> _TRY IT_
The answer should be the exact lines from the line containing "1485x812 pixels. How" through the last line of the material below, with no pictures.

> _SOURCE DATA_
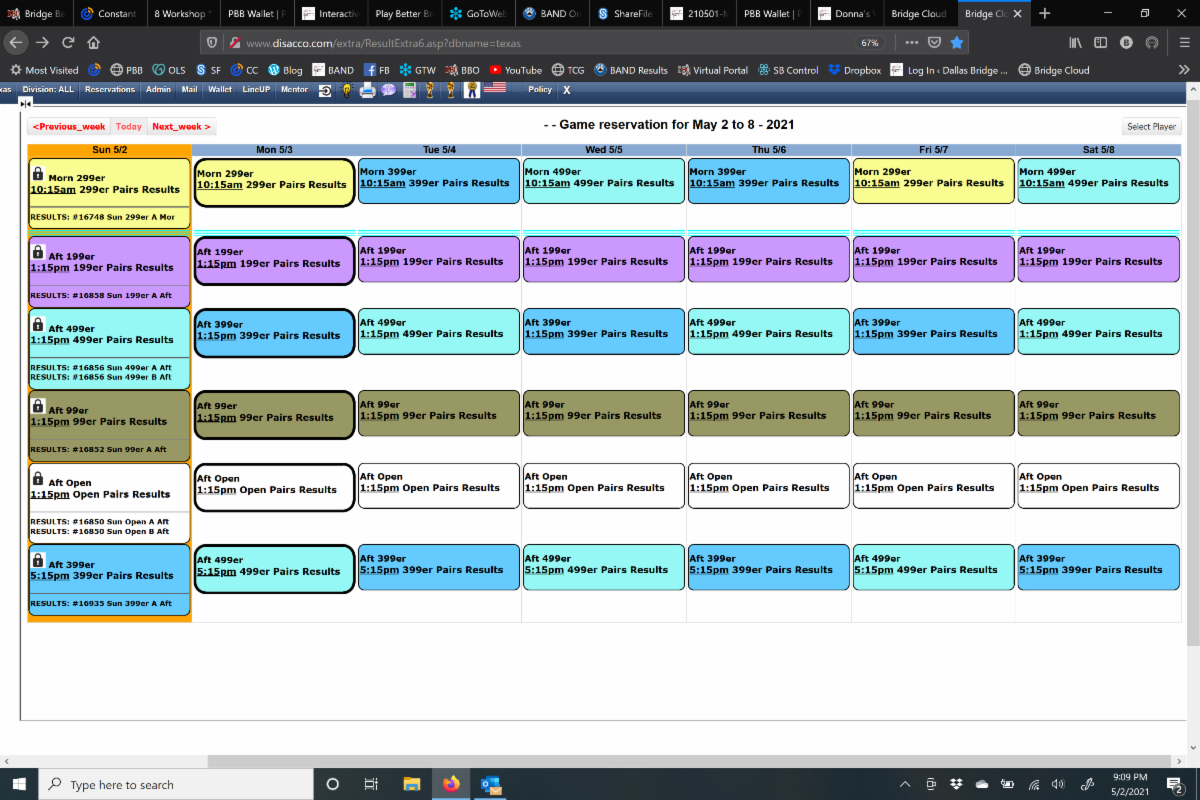Click the printer icon in site toolbar
This screenshot has height=800, width=1200.
tap(367, 90)
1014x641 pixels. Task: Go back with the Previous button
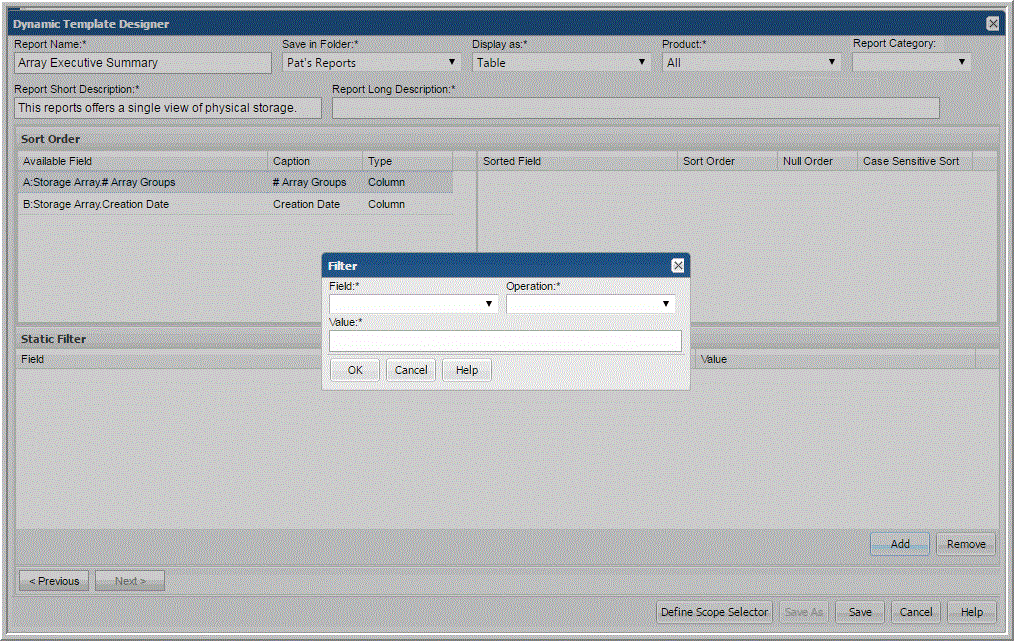[x=54, y=581]
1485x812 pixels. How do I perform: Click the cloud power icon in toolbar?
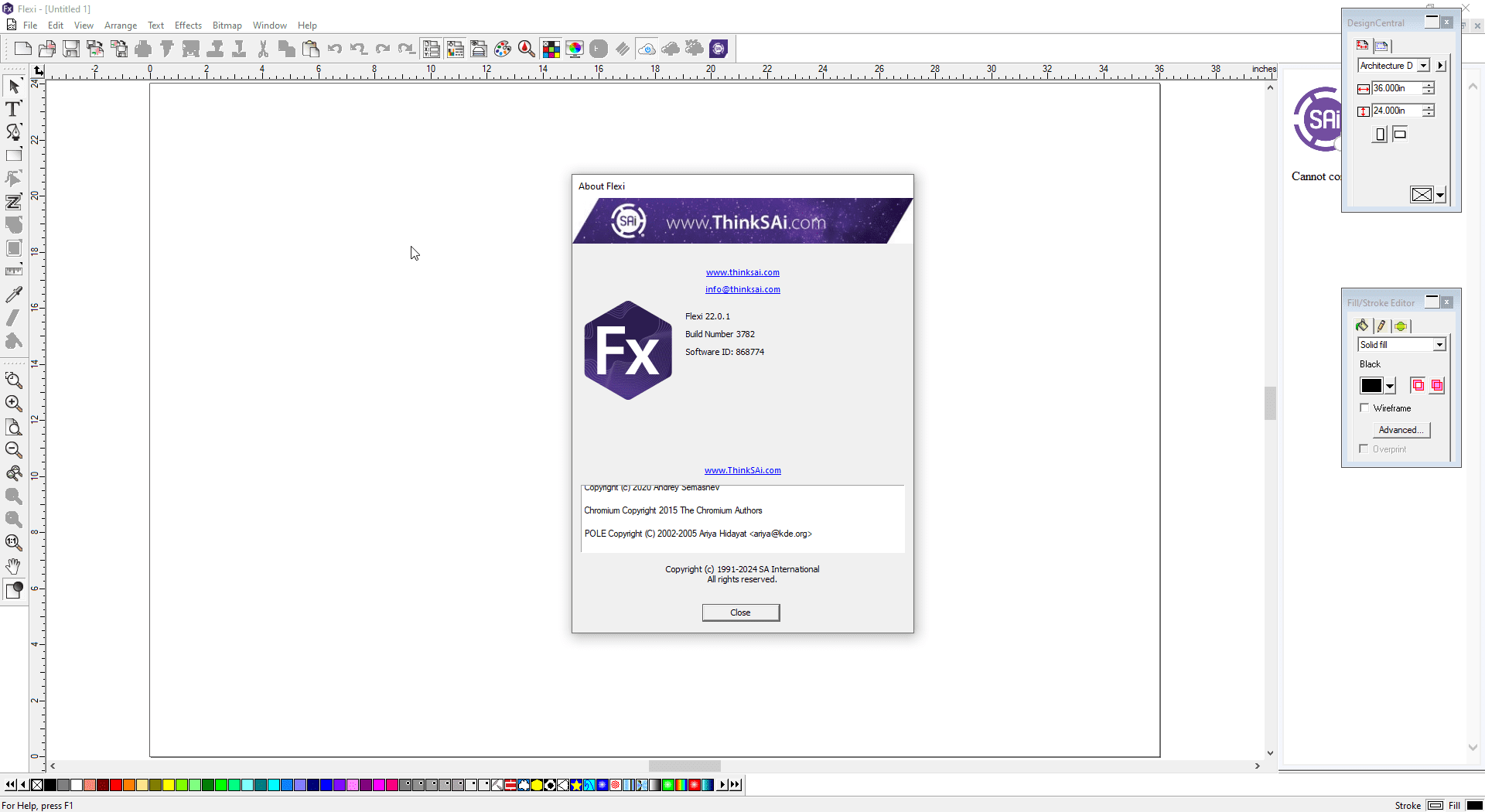tap(647, 49)
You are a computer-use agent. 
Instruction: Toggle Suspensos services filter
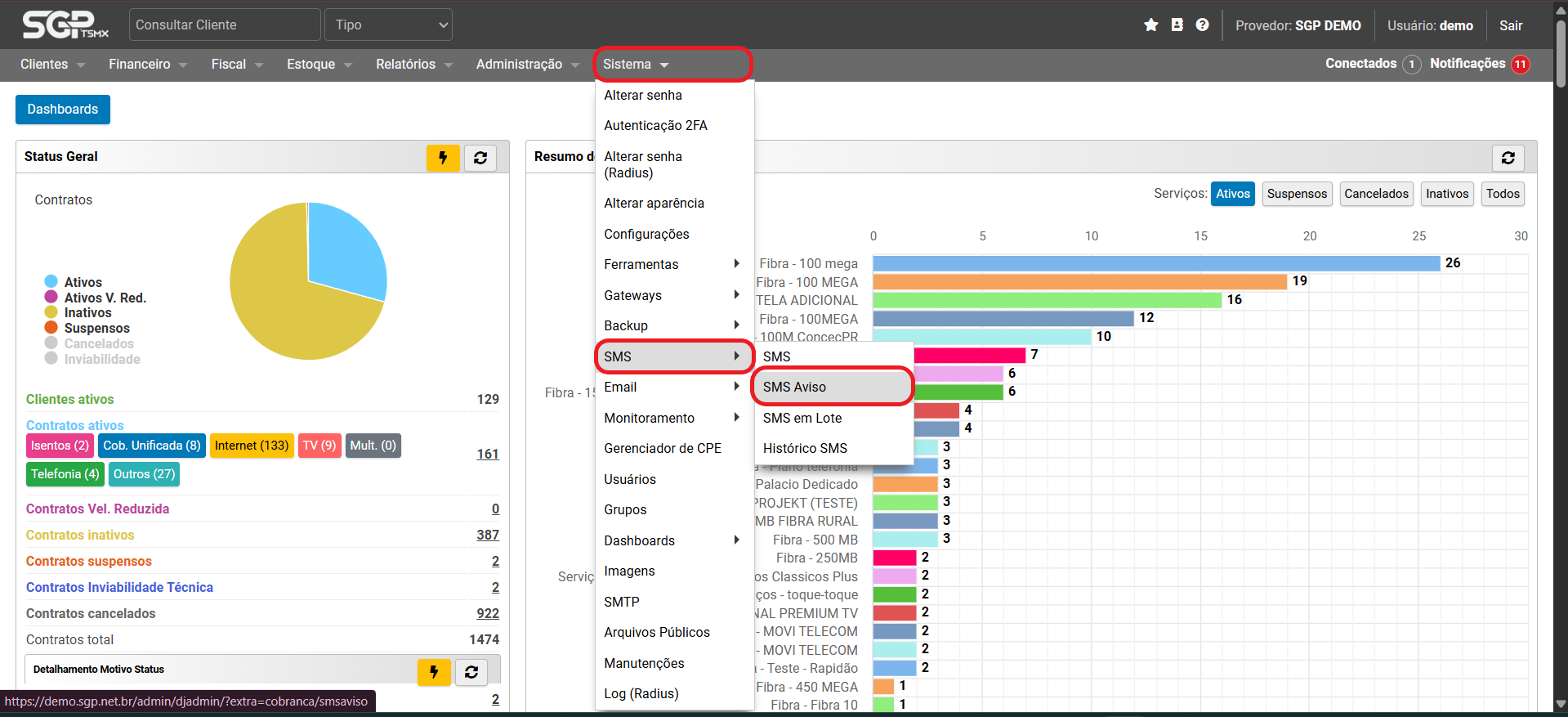coord(1297,194)
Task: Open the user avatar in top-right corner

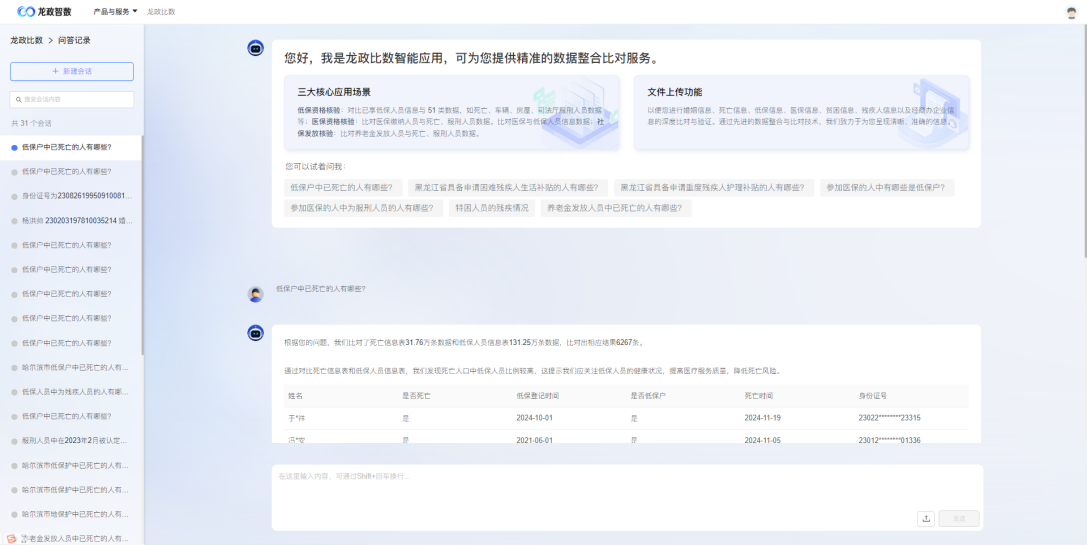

> _RESULT OF THE EXERCISE_
1485x812 pixels. How do I perform: Click the cloud power icon in toolbar?
tap(647, 49)
You are a computer-use agent. 
Instruction: Toggle Suspensos services filter
coord(1297,194)
Task: Open the user avatar in top-right corner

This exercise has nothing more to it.